Exercise objective>
Your answer must be the lines from the one containing "Task: Focus the" through the last line of the records below, copied exactly, with the pictures left out.

Data section>

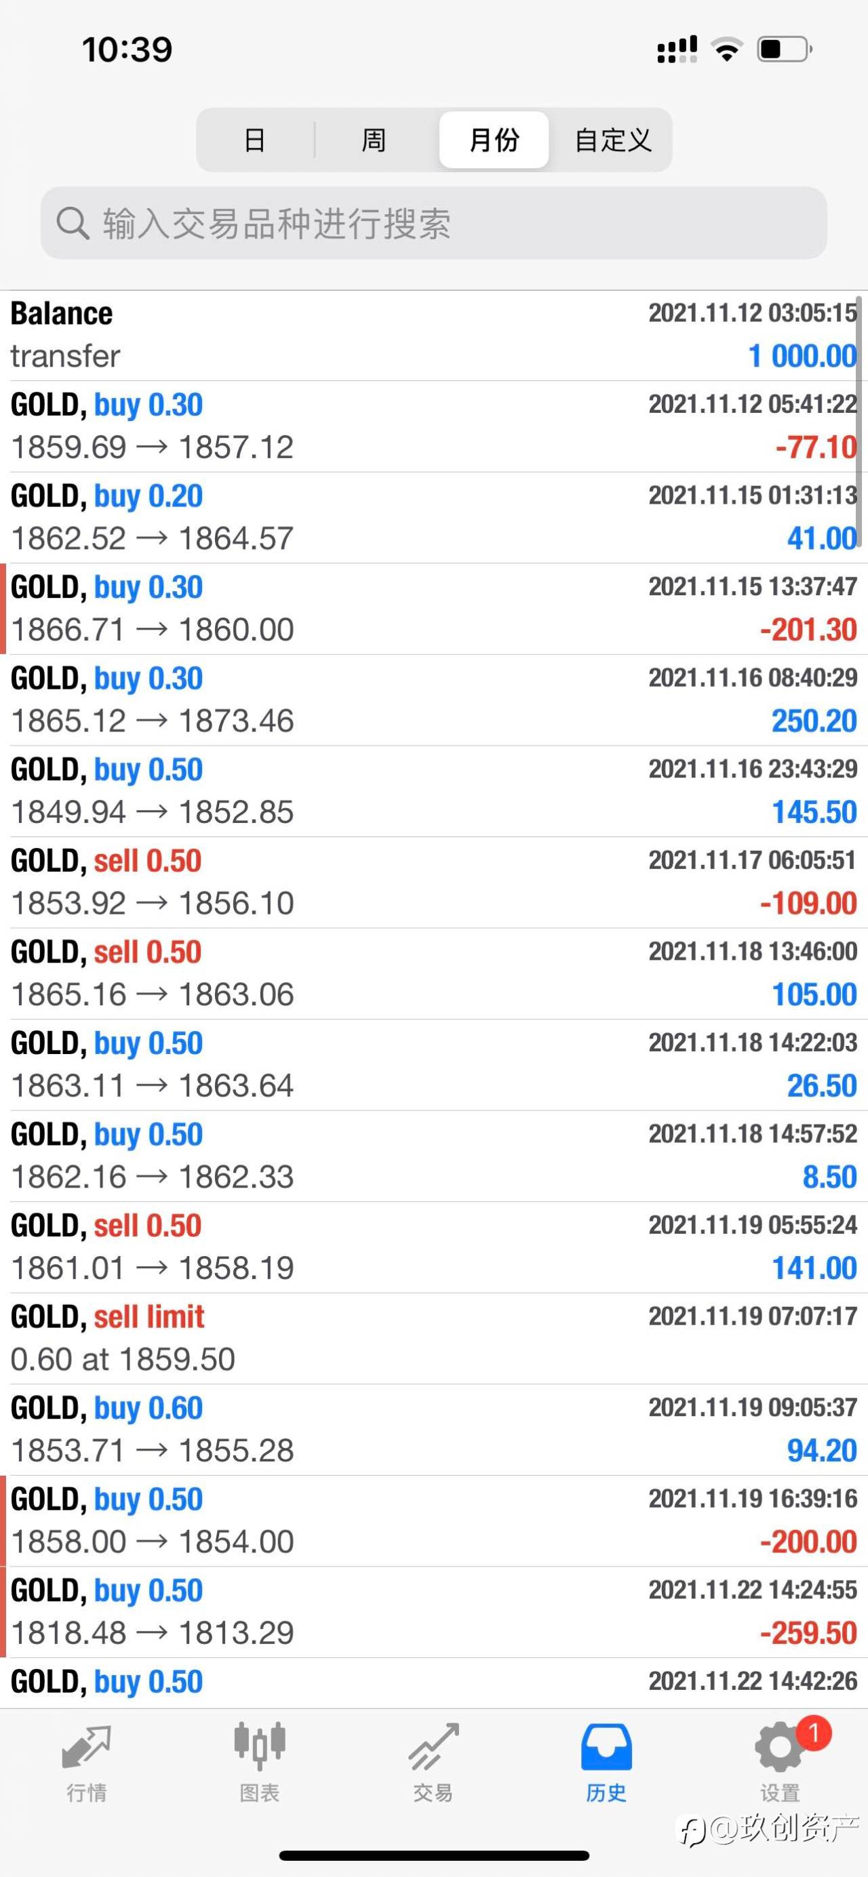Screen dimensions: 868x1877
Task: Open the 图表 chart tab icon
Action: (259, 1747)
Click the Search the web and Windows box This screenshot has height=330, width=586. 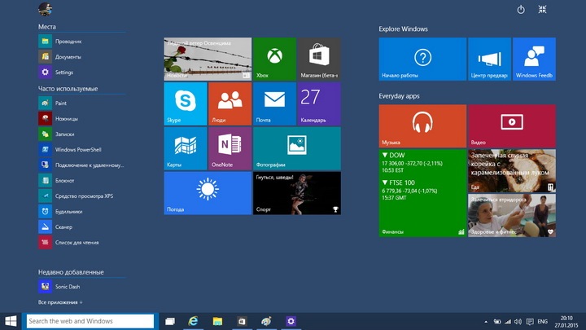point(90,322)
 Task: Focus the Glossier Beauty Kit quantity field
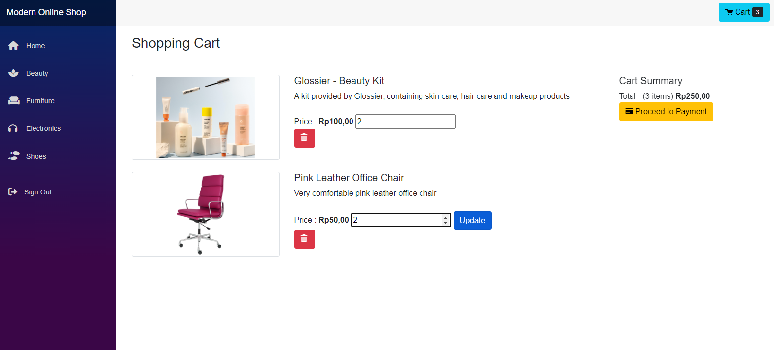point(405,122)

Result of the task>
 Task: Focus the Glossier Beauty Kit quantity field
point(405,122)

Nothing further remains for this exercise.